YOUR ASSIGNMENT: Reproduce verbatim all of the data given below, but do not carry over the images.

++++++

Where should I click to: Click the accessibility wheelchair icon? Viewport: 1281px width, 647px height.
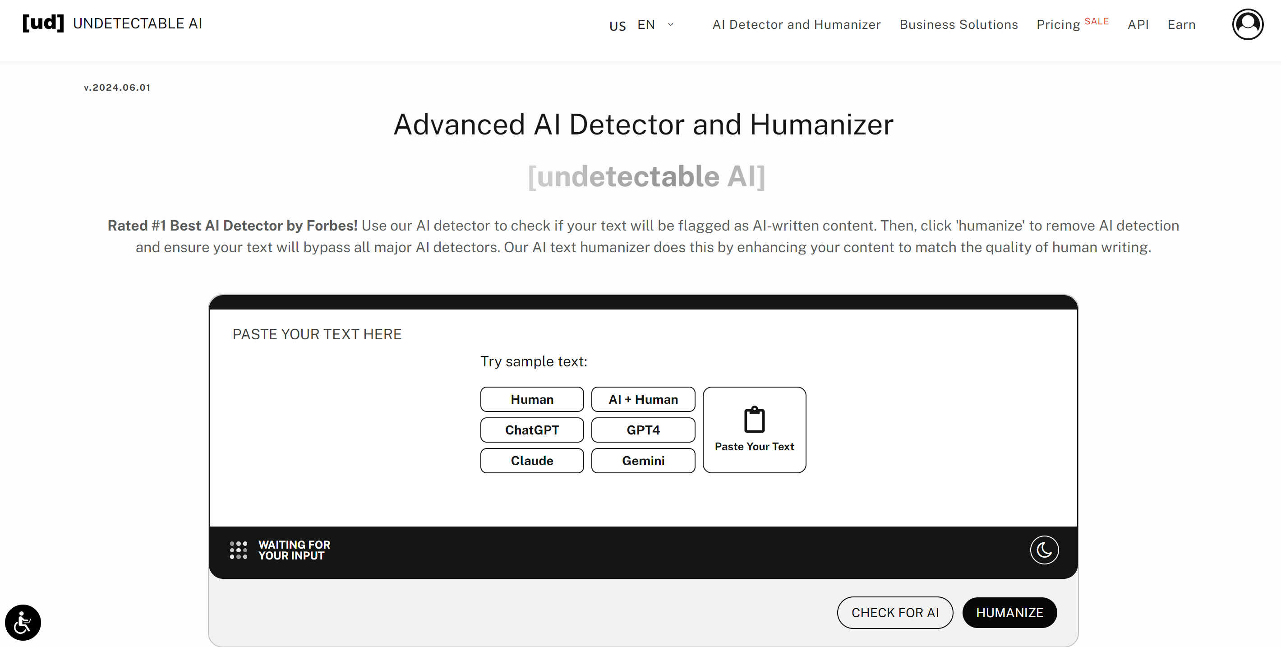[23, 622]
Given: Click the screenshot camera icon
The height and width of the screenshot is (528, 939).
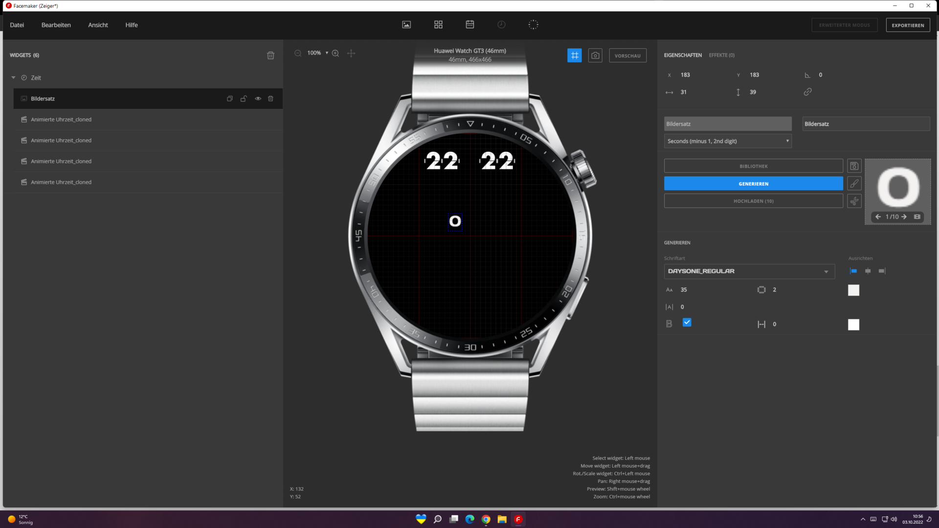Looking at the screenshot, I should [x=595, y=55].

++++++

RESULT OF THE EXERCISE:
Where should I click to: Click the accessibility wheelchair icon? Viewport: 1281px width, 647px height.
[23, 622]
Given: Click the screenshot camera icon
The height and width of the screenshot is (528, 939).
Looking at the screenshot, I should [x=595, y=55].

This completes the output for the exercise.